(PROVIDED RECORDS)

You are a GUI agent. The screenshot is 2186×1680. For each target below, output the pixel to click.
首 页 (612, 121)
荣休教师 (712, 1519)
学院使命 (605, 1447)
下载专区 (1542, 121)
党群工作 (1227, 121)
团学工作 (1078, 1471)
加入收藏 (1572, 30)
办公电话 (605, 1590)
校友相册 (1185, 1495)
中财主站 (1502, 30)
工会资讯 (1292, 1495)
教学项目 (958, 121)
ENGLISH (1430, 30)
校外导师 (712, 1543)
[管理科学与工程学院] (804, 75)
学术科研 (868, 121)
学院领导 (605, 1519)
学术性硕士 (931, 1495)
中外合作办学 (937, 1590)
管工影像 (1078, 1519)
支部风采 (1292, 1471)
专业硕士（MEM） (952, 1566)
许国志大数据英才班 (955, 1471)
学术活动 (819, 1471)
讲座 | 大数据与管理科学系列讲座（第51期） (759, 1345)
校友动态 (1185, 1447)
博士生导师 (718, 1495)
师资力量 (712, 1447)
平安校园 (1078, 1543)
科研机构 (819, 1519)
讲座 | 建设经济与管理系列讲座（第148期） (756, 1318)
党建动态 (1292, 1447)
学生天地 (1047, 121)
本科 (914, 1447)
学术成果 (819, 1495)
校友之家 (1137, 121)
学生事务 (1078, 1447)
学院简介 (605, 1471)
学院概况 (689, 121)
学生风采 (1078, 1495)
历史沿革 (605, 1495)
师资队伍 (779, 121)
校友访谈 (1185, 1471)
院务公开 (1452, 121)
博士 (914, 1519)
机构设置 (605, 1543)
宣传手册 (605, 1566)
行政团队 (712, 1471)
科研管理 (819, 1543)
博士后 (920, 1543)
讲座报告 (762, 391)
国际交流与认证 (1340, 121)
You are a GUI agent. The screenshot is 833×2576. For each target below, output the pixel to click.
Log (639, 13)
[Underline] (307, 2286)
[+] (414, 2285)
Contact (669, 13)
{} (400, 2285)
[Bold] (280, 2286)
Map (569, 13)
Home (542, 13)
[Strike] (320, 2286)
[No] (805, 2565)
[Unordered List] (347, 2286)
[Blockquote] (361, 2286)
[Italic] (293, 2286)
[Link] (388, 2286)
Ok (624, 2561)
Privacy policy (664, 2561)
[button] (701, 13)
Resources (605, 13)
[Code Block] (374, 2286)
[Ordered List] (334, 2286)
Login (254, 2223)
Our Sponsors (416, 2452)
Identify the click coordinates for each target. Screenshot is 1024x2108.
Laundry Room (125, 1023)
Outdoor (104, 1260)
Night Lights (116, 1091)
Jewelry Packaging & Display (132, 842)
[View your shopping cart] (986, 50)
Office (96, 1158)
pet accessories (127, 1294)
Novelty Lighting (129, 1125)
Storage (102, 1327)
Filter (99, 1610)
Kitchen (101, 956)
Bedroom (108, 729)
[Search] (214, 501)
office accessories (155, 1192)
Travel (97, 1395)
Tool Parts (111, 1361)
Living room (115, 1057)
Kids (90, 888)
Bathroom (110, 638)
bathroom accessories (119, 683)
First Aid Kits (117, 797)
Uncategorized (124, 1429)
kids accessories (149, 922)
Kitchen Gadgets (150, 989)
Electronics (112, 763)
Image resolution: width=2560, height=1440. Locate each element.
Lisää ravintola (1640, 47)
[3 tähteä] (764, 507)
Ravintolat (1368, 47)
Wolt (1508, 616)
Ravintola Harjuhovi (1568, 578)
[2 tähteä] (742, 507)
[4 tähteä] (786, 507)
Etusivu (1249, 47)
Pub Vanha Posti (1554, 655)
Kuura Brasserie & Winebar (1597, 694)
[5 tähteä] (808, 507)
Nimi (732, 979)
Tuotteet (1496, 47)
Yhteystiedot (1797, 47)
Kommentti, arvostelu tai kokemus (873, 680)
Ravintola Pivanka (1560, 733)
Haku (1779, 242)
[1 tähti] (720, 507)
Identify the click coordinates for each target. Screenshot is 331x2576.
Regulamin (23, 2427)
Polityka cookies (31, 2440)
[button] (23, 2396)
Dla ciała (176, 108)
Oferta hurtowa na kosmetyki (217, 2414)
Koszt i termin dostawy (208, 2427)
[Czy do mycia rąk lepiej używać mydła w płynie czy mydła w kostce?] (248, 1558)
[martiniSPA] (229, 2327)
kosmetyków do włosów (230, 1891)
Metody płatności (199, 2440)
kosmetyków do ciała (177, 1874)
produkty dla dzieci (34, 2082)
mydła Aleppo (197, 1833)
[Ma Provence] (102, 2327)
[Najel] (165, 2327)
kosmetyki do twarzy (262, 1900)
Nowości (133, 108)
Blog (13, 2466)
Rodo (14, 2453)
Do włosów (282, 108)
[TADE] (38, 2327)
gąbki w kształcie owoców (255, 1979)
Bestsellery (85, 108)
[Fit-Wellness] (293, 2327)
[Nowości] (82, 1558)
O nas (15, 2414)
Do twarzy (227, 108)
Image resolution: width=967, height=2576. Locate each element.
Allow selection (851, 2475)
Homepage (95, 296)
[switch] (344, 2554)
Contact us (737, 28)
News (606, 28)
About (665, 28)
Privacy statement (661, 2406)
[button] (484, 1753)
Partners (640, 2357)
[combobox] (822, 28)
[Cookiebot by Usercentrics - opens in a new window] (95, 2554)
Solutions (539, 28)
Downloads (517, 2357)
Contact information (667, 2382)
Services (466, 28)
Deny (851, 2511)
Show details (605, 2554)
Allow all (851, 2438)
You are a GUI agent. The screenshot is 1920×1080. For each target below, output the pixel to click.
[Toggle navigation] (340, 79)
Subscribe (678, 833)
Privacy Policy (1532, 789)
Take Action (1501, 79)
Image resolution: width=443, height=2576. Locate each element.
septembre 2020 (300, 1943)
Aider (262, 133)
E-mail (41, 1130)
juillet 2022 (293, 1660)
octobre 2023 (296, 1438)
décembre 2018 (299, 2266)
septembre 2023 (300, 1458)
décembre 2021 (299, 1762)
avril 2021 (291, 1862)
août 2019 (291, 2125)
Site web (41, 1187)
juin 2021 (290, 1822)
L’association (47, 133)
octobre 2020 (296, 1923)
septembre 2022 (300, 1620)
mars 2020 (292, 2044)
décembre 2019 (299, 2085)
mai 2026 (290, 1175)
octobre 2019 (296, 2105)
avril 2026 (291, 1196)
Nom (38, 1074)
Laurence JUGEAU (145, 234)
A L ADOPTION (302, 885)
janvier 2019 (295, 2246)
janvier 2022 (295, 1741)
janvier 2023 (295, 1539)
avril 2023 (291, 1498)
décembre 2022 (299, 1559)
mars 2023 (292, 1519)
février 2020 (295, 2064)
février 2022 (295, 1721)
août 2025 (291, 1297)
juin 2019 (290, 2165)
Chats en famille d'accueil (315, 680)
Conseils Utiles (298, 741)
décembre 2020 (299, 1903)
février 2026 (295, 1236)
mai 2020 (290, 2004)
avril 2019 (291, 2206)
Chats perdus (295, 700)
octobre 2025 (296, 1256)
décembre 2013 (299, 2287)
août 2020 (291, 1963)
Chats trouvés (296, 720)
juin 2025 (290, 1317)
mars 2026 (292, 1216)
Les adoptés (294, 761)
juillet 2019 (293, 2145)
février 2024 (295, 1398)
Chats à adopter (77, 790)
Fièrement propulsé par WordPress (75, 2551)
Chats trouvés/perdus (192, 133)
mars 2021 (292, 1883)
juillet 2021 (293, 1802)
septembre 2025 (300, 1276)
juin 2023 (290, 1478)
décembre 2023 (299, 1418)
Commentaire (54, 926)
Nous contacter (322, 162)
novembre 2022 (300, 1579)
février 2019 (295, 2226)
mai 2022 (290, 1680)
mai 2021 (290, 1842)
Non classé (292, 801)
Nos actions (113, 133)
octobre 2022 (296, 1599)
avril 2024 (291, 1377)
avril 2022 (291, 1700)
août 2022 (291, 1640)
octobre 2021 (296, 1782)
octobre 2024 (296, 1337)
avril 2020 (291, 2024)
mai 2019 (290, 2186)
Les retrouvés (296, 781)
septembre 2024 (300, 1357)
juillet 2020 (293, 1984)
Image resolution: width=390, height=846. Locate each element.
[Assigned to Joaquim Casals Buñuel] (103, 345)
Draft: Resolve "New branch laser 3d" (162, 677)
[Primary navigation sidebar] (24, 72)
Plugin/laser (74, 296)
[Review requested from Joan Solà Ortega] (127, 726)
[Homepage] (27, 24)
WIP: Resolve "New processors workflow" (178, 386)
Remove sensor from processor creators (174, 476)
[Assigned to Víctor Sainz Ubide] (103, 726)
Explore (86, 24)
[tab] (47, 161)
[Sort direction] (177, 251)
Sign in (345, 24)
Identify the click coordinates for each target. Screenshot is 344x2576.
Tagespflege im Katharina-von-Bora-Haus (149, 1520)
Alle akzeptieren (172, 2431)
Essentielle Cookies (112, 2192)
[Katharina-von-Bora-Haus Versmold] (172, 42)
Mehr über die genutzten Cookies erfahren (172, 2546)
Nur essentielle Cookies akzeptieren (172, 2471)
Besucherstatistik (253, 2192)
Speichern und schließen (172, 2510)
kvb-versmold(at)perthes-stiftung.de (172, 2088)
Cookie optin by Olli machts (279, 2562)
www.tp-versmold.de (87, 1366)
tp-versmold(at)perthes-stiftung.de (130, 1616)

(End PROVIDED RECORDS)

#### [EXERCISE DETAILS]
Look over the records above and copy each line that includes the string "juin".

#### [RESULT OF THE EXERCISE]
juin 2021 (290, 1822)
juin 2019 (290, 2165)
juin 2025 (290, 1317)
juin 2023 (290, 1478)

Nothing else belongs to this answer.